▶ **DIRECTIONS FOR THIS TASK**: Could you transcribe exactly the lines from the one containing "The width and" through the last line of the records below, leaving out the pictures?

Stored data

________

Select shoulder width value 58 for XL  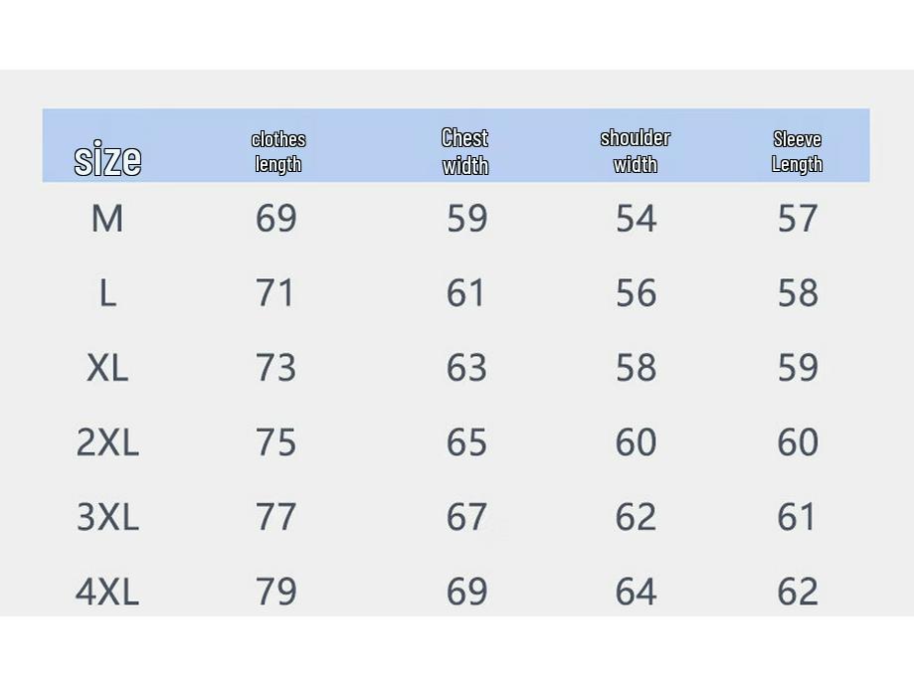(x=637, y=368)
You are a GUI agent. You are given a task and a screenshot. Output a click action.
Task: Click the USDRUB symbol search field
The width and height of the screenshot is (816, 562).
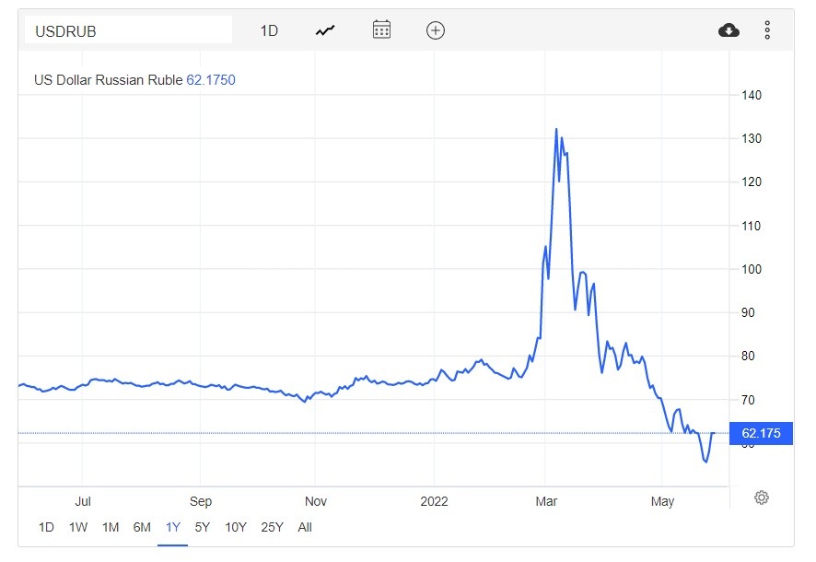pyautogui.click(x=129, y=30)
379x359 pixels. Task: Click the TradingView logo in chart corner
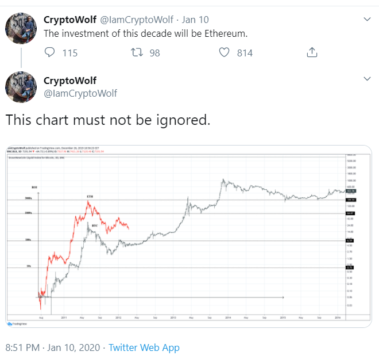tap(17, 324)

________

▶ **TASK OUTPUT**:
The width and height of the screenshot is (816, 562).
pyautogui.click(x=129, y=30)
379x359 pixels. Task: Click the TradingView logo in chart corner
tap(17, 324)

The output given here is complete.